▶ _WHAT TO WORK ON_
Report every line of the data that includes "computer".

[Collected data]
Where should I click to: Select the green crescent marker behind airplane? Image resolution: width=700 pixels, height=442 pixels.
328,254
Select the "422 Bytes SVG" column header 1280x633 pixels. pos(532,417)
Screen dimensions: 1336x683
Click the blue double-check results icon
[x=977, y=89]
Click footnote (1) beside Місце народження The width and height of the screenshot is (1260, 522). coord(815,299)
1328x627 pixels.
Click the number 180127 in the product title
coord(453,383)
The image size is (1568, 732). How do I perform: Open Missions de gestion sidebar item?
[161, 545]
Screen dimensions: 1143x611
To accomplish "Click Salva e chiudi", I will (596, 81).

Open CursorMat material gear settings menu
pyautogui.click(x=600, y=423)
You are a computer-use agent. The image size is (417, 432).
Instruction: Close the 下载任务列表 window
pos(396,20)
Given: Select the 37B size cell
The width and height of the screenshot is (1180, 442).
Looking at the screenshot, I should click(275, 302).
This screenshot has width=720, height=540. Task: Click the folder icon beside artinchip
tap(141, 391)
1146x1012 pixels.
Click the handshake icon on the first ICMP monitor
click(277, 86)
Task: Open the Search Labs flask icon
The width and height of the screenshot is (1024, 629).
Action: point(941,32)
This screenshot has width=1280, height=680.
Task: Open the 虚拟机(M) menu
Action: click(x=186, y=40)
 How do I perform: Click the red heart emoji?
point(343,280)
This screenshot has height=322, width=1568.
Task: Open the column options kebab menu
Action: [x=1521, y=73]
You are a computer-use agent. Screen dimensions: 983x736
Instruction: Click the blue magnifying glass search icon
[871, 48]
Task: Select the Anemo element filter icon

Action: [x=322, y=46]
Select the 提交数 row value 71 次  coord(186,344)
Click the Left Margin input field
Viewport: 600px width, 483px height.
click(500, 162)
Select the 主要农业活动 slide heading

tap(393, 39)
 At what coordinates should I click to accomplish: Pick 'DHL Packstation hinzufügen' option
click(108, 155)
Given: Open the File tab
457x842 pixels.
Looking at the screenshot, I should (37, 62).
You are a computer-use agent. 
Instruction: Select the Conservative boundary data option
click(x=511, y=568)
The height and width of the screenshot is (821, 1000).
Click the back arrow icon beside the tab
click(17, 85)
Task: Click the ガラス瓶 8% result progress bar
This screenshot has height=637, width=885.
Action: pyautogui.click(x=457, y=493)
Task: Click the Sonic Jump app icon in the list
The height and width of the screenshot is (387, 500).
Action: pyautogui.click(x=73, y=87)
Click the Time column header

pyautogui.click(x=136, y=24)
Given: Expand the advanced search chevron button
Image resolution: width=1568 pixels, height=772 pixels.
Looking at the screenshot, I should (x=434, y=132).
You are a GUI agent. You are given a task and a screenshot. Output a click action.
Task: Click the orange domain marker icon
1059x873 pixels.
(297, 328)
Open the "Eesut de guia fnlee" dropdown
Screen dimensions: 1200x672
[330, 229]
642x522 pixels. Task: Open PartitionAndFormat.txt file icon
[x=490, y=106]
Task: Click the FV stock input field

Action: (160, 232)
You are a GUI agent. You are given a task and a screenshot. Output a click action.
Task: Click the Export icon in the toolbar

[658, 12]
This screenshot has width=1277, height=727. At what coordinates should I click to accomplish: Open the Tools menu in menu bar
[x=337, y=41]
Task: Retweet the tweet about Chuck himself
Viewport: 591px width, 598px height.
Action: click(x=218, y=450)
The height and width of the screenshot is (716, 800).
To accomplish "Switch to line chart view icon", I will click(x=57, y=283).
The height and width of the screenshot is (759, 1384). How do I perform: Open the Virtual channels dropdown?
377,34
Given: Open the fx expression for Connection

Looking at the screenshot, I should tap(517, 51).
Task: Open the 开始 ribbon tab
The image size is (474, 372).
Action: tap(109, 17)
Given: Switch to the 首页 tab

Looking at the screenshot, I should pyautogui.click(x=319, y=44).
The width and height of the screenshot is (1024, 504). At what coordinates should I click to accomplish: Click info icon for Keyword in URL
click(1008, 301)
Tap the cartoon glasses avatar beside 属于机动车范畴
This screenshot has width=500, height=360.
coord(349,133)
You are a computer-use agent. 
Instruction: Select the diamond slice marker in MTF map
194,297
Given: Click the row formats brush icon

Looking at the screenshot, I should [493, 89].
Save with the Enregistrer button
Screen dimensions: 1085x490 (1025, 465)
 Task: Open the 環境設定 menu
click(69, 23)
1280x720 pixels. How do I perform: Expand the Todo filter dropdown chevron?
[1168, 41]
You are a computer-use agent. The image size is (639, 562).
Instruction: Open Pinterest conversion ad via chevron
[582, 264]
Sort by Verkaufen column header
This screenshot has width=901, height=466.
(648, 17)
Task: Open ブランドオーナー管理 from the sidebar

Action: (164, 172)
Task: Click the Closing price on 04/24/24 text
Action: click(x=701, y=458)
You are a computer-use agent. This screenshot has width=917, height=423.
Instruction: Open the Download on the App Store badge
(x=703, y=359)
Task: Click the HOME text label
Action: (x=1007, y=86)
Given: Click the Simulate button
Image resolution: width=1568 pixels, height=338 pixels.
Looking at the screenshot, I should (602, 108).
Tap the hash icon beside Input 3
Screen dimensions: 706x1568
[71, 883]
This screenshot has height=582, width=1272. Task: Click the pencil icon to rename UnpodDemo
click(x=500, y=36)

▶ _RESPONSE BOX_
You are a computer-use agent. The image size is (417, 432).
You are a computer-use agent. Screen dimensions: 983x736
You are a computer-use agent. 
You are a computer-use agent. 
You are a computer-use agent. The image size is (639, 562).
You are a computer-use agent. This screenshot has width=917, height=423.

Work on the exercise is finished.